▶ **YOUR ASSIGNMENT**:
Your response should consist of every line below, reproduced without alteration.

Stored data
+---+

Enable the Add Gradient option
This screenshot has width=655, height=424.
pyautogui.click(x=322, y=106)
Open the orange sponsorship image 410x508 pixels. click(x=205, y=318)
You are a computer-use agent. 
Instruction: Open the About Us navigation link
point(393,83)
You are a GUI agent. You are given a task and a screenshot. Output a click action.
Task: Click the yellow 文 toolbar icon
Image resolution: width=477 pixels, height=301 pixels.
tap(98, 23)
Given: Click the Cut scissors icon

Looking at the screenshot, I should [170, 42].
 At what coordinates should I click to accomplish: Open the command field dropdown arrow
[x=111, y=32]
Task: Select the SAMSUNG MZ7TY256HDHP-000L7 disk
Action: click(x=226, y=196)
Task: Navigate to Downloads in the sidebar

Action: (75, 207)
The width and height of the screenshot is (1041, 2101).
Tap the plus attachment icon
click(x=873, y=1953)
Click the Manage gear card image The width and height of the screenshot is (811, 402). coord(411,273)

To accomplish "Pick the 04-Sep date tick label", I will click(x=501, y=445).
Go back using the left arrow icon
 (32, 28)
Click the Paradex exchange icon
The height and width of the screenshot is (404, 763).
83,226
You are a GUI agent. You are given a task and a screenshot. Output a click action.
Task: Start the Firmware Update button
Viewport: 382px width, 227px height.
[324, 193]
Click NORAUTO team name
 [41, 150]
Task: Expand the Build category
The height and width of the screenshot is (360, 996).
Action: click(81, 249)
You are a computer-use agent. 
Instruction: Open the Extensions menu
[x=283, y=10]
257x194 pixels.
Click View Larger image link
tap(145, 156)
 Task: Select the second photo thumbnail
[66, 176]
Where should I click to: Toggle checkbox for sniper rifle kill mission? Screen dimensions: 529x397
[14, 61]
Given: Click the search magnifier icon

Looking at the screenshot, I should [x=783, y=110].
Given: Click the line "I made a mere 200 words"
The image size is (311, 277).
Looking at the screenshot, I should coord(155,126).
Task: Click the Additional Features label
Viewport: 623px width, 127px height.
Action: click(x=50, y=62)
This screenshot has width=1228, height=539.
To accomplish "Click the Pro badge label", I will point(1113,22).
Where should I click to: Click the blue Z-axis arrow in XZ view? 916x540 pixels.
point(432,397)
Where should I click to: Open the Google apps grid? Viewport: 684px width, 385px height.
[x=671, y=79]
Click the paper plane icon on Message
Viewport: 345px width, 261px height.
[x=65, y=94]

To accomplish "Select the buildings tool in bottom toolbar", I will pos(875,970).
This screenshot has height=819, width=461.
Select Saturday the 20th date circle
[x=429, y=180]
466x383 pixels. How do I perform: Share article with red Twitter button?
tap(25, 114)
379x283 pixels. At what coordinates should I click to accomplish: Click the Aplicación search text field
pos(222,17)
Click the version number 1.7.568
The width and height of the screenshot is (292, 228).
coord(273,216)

+---+

▶ **TASK OUTPUT**:
Enable the Add Gradient option
This screenshot has width=655, height=424.
pyautogui.click(x=322, y=106)
Open the orange sponsorship image 410x508 pixels. click(x=205, y=318)
You are a computer-use agent. 
Instruction: Open the About Us navigation link
point(393,83)
You are a GUI agent. You are given a task and a screenshot. Output a click action.
Task: Click the yellow 文 toolbar icon
Image resolution: width=477 pixels, height=301 pixels.
tap(98, 23)
Given: Click the Cut scissors icon

Looking at the screenshot, I should [170, 42].
 At what coordinates should I click to accomplish: Open the command field dropdown arrow
[x=111, y=32]
Task: Select the SAMSUNG MZ7TY256HDHP-000L7 disk
Action: click(x=226, y=196)
Task: Navigate to Downloads in the sidebar

Action: (75, 207)
The width and height of the screenshot is (1041, 2101).
Tap the plus attachment icon
click(x=873, y=1953)
Click the Manage gear card image The width and height of the screenshot is (811, 402). coord(411,273)

To accomplish "Pick the 04-Sep date tick label", I will click(x=501, y=445).
Go back using the left arrow icon
 (32, 28)
Click the Paradex exchange icon
The height and width of the screenshot is (404, 763).
83,226
You are a GUI agent. You are given a task and a screenshot. Output a click action.
Task: Start the Firmware Update button
Viewport: 382px width, 227px height.
[324, 193]
Click NORAUTO team name
 [41, 150]
Task: Expand the Build category
The height and width of the screenshot is (360, 996).
Action: click(81, 249)
You are a computer-use agent. 
Instruction: Open the Extensions menu
[x=283, y=10]
257x194 pixels.
Click View Larger image link
tap(145, 156)
 Task: Select the second photo thumbnail
[66, 176]
Where should I click to: Toggle checkbox for sniper rifle kill mission? Screen dimensions: 529x397
[14, 61]
Given: Click the search magnifier icon

Looking at the screenshot, I should [x=783, y=110].
Given: Click the line "I made a mere 200 words"
The image size is (311, 277).
Looking at the screenshot, I should coord(155,126).
Task: Click the Additional Features label
Viewport: 623px width, 127px height.
Action: click(x=50, y=62)
This screenshot has width=1228, height=539.
To accomplish "Click the Pro badge label", I will point(1113,22).
Where should I click to: Click the blue Z-axis arrow in XZ view? 916x540 pixels.
point(432,397)
Where should I click to: Open the Google apps grid? Viewport: 684px width, 385px height.
[x=671, y=79]
Click the paper plane icon on Message
Viewport: 345px width, 261px height.
[x=65, y=94]

To accomplish "Select the buildings tool in bottom toolbar", I will pos(875,970).
This screenshot has height=819, width=461.
Select Saturday the 20th date circle
[x=429, y=180]
466x383 pixels. How do I perform: Share article with red Twitter button?
tap(25, 114)
379x283 pixels. At what coordinates should I click to accomplish: Click the Aplicación search text field
pos(222,17)
Click the version number 1.7.568
The width and height of the screenshot is (292, 228).
coord(273,216)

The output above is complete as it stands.